Mine sucks 10-15a @ 20mph on overpass-grade grades. You must be a really bad driver! Just kidding, voltage probably has more to do with it.... :wink:
 
That's an interesting point.

I'm not sure of the answer, but my intuition tells me that if I did two runs on the same hill, one at full throttle, and one going very slow, like 5mph, that the motor would be hotter after the fast run.

For sure, the slow run would be drawing less current from the batteries, so Peukert losses or battery resistance losses, would be much less, which would consume less available energy from the battery.

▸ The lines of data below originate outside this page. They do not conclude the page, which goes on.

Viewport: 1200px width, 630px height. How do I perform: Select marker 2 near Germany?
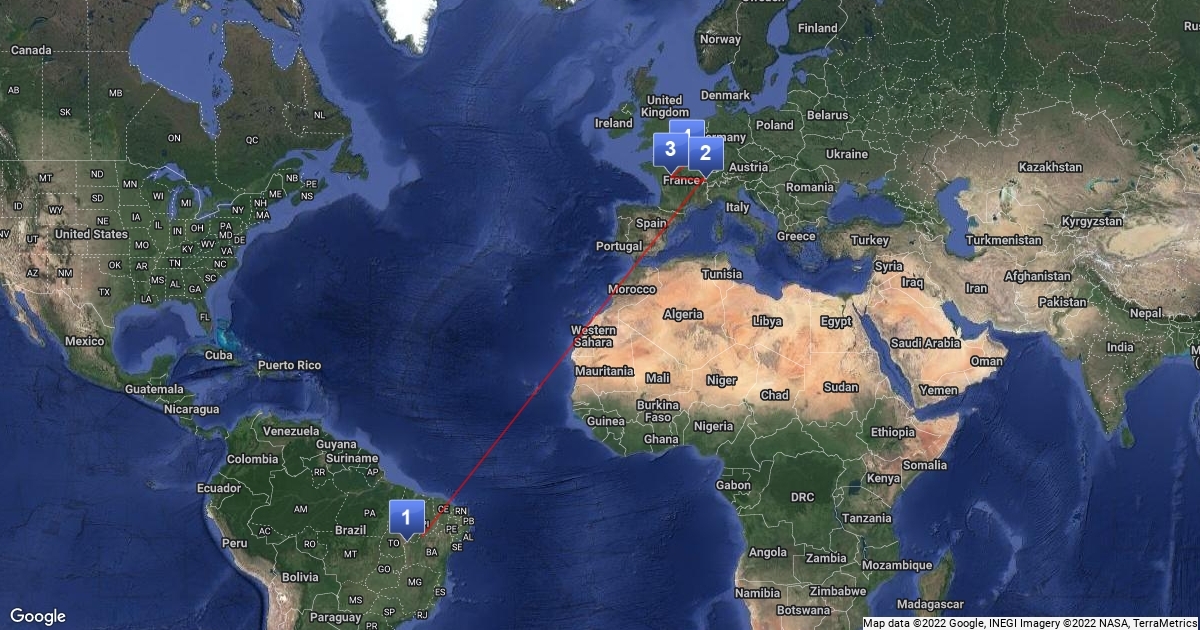(705, 153)
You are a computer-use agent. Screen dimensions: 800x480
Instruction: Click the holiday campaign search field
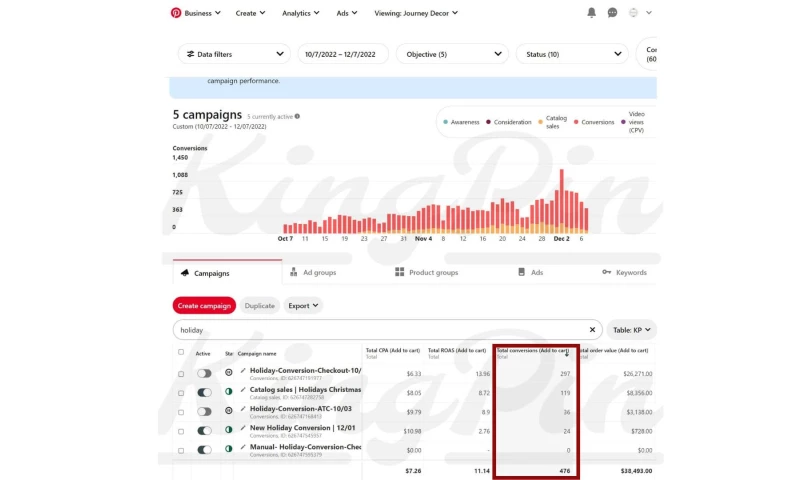(x=380, y=329)
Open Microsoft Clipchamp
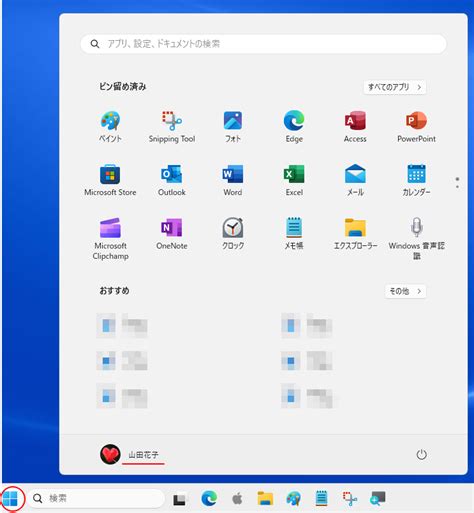The width and height of the screenshot is (474, 513). coord(110,239)
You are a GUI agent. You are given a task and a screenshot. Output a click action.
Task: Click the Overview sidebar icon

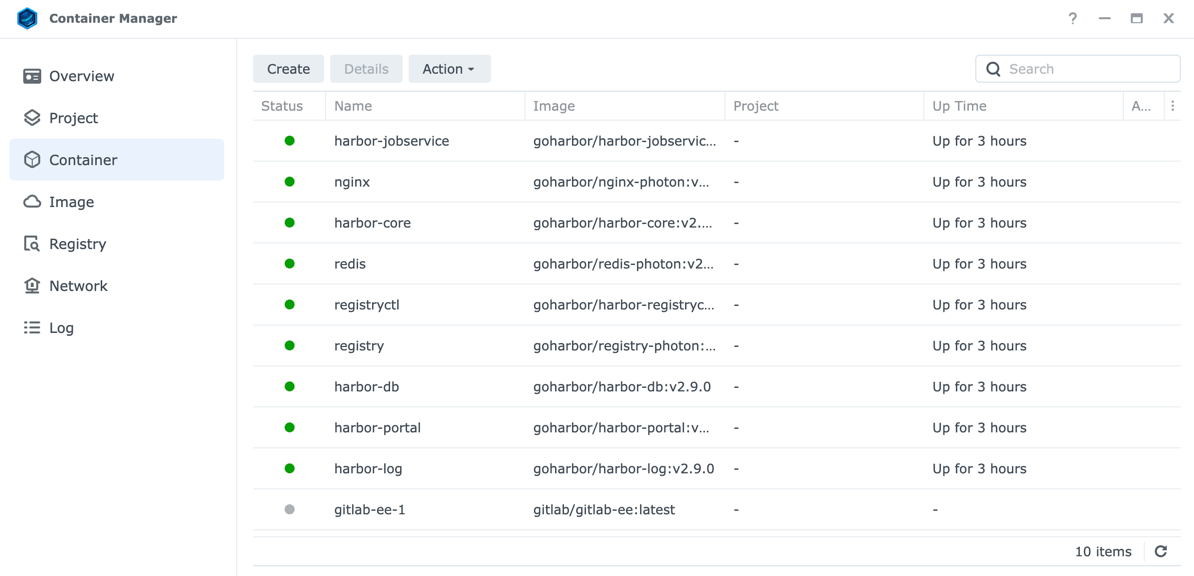pos(32,76)
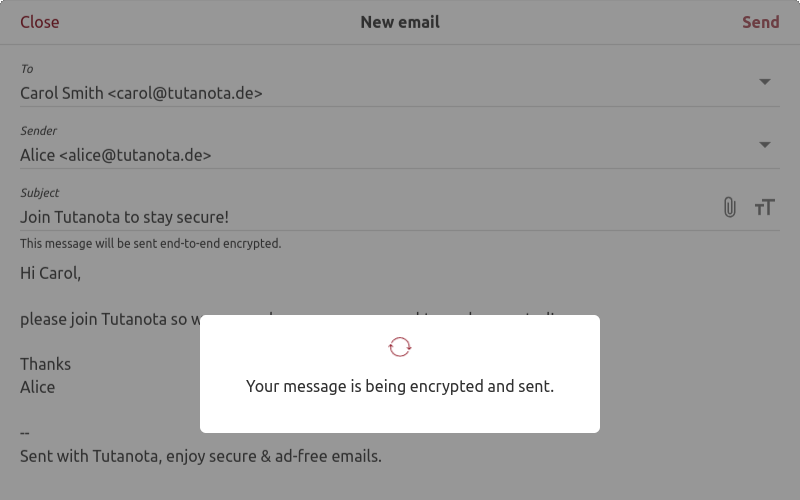
Task: Click the 'Sent with Tutanota' signature line
Action: pos(201,456)
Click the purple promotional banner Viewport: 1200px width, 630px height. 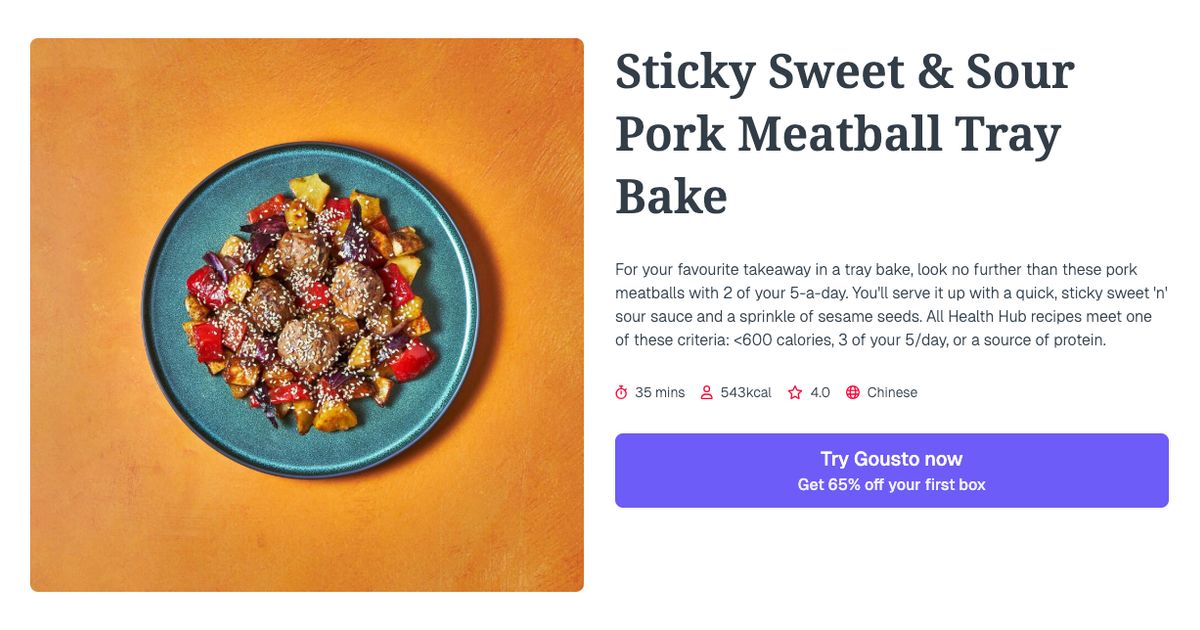click(891, 470)
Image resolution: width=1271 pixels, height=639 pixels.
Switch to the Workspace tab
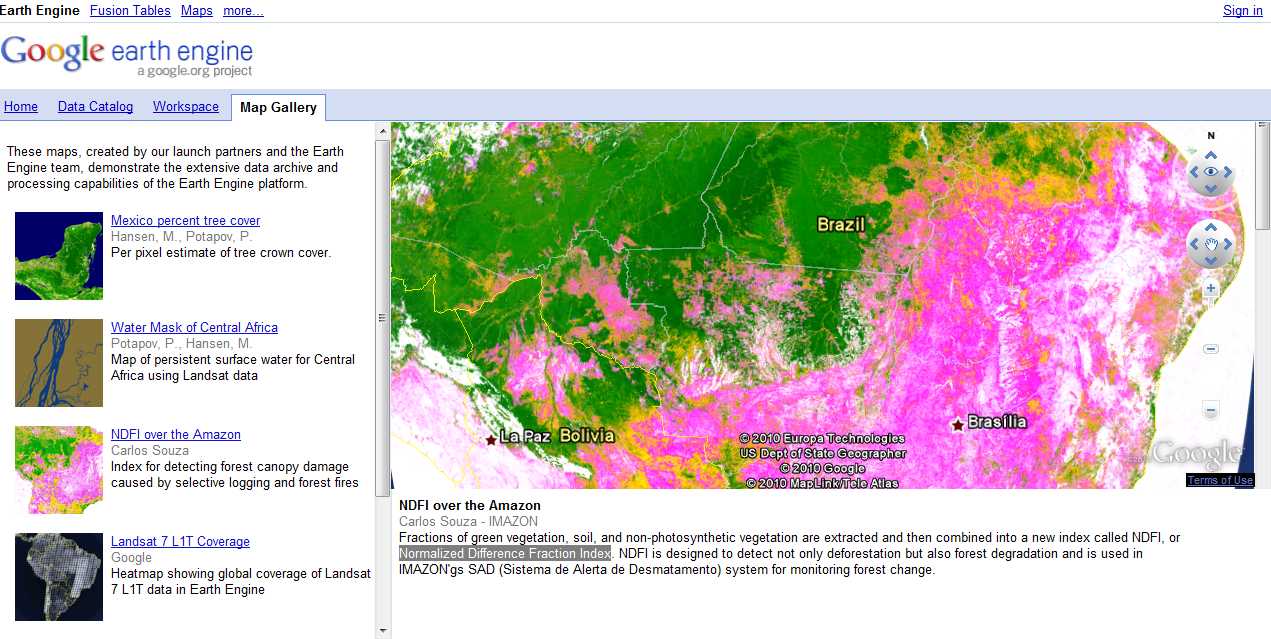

On the slow run, the motor would have more time to dissipate the wasted heat, so it could dissipate more energy without getting too hot. I'm not sure if that compensates for the additional inefficiency.

If you take the example to the extreme, imagine going up a hill at like 1/2 mph. The torque needed to climb the hill, and therefore the motor current, will be nearly the same at 1/2 mph as it is at, say, 10mph (assuming the difference in wind and rolling resistance is negligible up to that speed).

To complete climbing the hill, the same total energy is needed in both cases. The amps going through the motor is the same in both cases. It takes 20 times longer in the slow case, so it would seem like it should create 20 times more wasted energy.

I'm not sure how you would test this. A thermometer in the windings might do it.